# Trailers/Towed Cars in Aires?



## 88742 (May 9, 2005)

Used Aires in the past and a huge fan of them but although we've seen trailers/cars in them in the past they are few and far between.

We tow a Smart on a trailer, and haven't taken it into any Aires, up to now. What are people's experiences at being allowed a trailer on an Aire? am I to assume it is best left at home? Up to this year we had a scooter in the 'garage' so it wasn't a problem but I'm inclined to leave the Smart at home and use the push bikes rather than the hassle of being asked to 'move on'.

Ian.


----------



## Scotjimland (May 23, 2005)

Never had any problems or asked to move on with the trailer and we use them almost exclusively ..


----------



## peejay (May 10, 2005)

Hi Ian;

As long as there is room for the trailer without taking up another vacant spot I can't see any problems, certainly wouldn't bother me.

pete


----------



## DABurleigh (May 9, 2005)

It seems very clear to me. 

I'd be annoyed if it claimed a spot and the aire was full when I arrived. But if I was already there, I'd prefer it next to me than another van.

Seems fair.....

Dave


----------



## Sonesta (May 10, 2005)

━━━━━━━━━━━━━━━━━━━━

**List of tasks:**
(a) Translate this sentence from the forum thread about trailers in Aires into German: "As long as there is room for the trailer without taking up another vacant spot I can't see any problems, certainly wouldn't bother me."
(b) Rewrite the part of the forum thread about trailers in Aires from "It seems very" to "than another van.", putting "irritated" in place of "annoyed".
(c) Write the next part of the forum thread about taking towed cars into Aires, picking up from its last line.

━━━━━━━━━━━━━━━━━━━━

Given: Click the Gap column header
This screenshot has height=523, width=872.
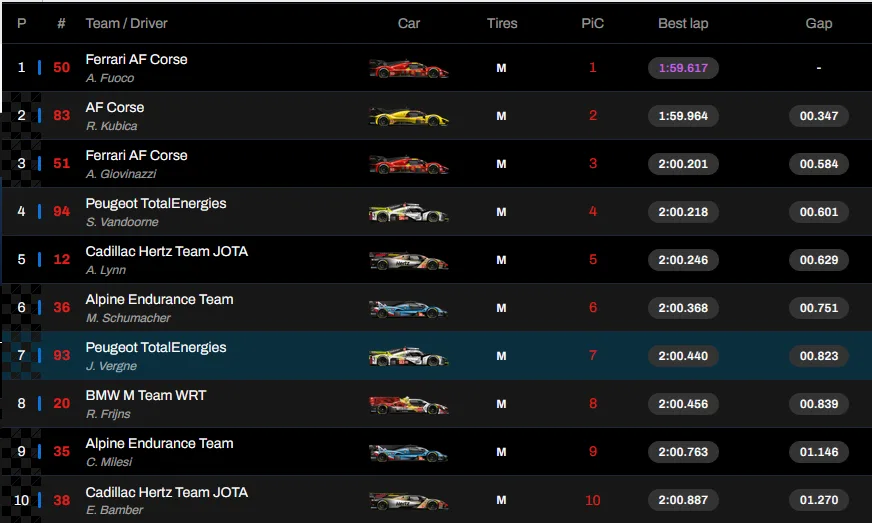Looking at the screenshot, I should pos(818,23).
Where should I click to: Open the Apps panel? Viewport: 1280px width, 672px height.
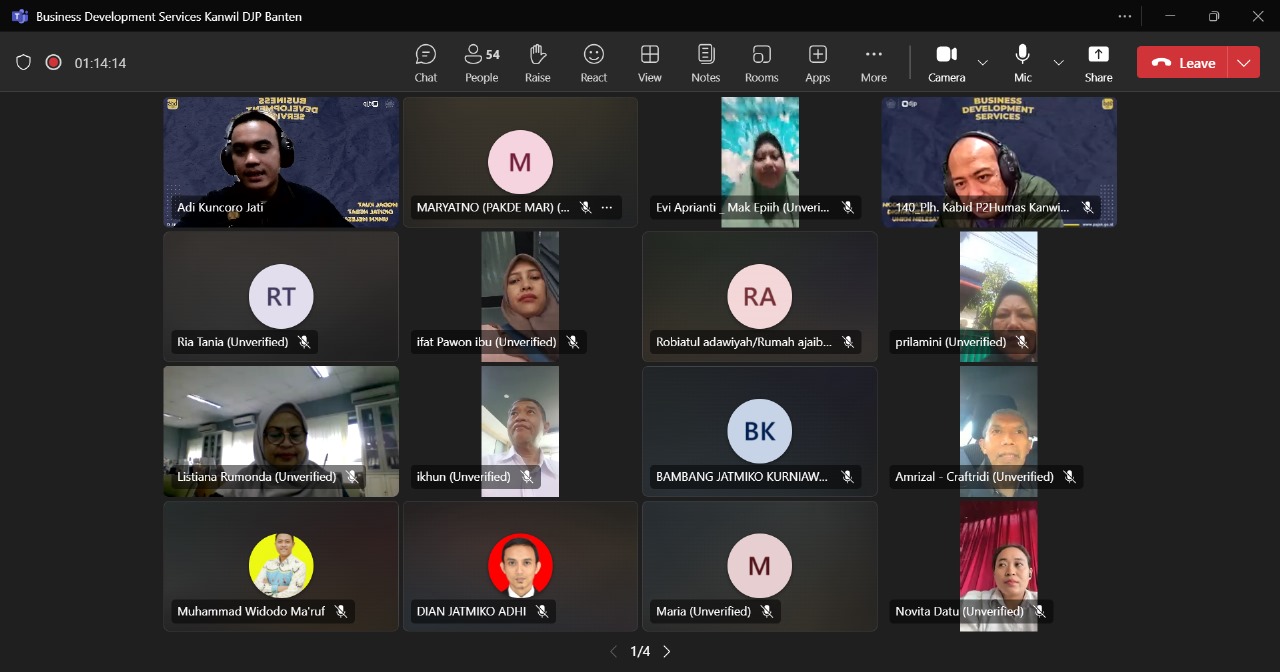point(818,63)
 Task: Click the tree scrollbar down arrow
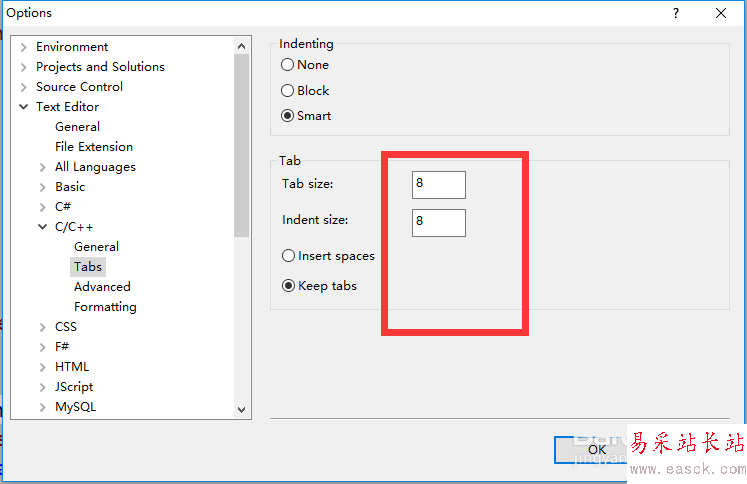point(242,408)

━━━━━━━━━━━━━━━━━━━━

**Solved problems:**
(a) Solange Platz für den Anhänger ist, ohne einen weiteren freien Stellplatz zu belegen, sehe ich keine Probleme; mich würde es jedenfalls nicht stören.

(b)
It seems very clear to me. 

I'd be irritated if it claimed a spot and the aire was full when I arrived. But if I was already there, I'd prefer it next to me than another van.

(c)
Yeah, I must say that we too sometimes tow a trailer with our Smart car, in fact we took ours to Morocco with us and we had the most amazing time due to our little Smart and it certainly enhanced our experience I can tell you and we got to visit places that we could no way have got to in our motorhome! The Moroccans loved it and they had never seen anything like it before and wherever we went people would wave, put their thumbs up and shout "nice little car" We made many friends and created a lot of interest because of our little car LOL and whole villages and families came out just to stand next to it and have photographs taken beside it! My husband even took some of the local youths for little drives in it and they were queuing up to have a go ha ha! Anyway, back to your question Ian. We have never encountered a problem towing the Smart car and I think, like the previous posters have already said that as long as you are not taking up a pitch that another motorhome or caravan could use then I cannot see there being a problem. I think providing you use your discression and park with consideration towards others there is no reason for anyone to object. But I suppose there is always one isn't there who would complain just for the sheer hell of it but thankfully during our travels to date, we aint met him thank god!  

We set off on Sunday for a 6 week trip to Italy (Ooh I'm getting excited now) but this time we aren't taking the Smart but I bet there will be times we wish we had it with us. So, Ian if you fancy taking your Smart with you then I say take it along as I am sure it wont be a problem.

Sue


----------



## 94639 (May 1, 2005)

A year or so ago we stopped at the aire at Concarneu. There was a guy there who was towing a small car behind his motorhome. Although the aire had plenty of space he was told quite emphatically by the parking attendant that his car had to be parked in the car park and was not allowed on the aire. He did not bother and came back later in the day to find a parking ticket on his car.


----------



## DJP (May 9, 2005)

We have also seen cars on trailers in Aires. Again have to agree with other posts, as long as you are not taking up another potential spot, no problem.
Now, IF I can be a little controversial :twisted: :twisted: If you towed on an A Frame :roll: .......................................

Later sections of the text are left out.